Women and Substance Abuse - December 2001

Denver Women's Commission
Women and Substance Abuse - December 2001

December 15, 2001
Prepared by Chaer Robert
For Zenith Magazine

Women and Substance Abuse

Addiction is a formidable challenge. Some women deal with their own addiction; some deal with the impact of others’ substance abuse:

Alcohol – Women metabolize alcohol differently, get drunk faster, become addicted more easily and develop cirrhosis of the liver more readily. Women die an average of 15 years sooner than men from alcohol abuse. In sexual abuse cases, in 60% of the perpetrators had been drinking.

Drugs – Women often describe the onset of drug use as sudden and heavy, rather than gradual. Often it follows a specific traumatic event. One-third of the women serving time in Colorado prison are there for drug offenses (versus 19% of male inmates.). In 59% of the cases, she is there for possession and use versus selling or making.

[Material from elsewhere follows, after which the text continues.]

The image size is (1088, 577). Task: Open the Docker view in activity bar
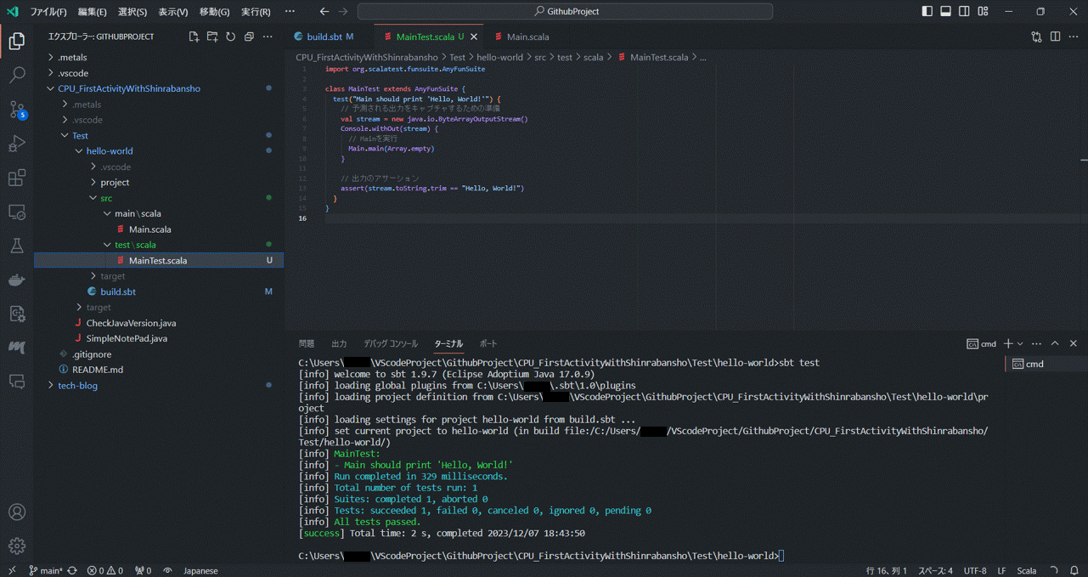[x=17, y=280]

Substance Abuse – Of domestic violence victims, 78% report drug or alcohol abuse by their assailants. In Colorado, 24473 grandparents—mostly grandmothers-- are raising their grandchildren. One of the most common reasons is substance abuse by the parents. While 90% of men leave a substance abusing woman, 90% of women stay with a substance abusing man.

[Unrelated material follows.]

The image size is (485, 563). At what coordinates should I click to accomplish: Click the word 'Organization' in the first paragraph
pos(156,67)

Substance abuse can be treated. The success rate is comparable to other chronic relapsing diseases such as diabetes, hypertension and asthma. Colorado is one of 3 states that does not offer substance abuse treatment through Medicaid. For every $100. spent on programs that address the wreckage of substance abuse in Colorado in 1998, only 6 cents was spent on prevention, treatment and research. Colorado ranked 50th –last among states.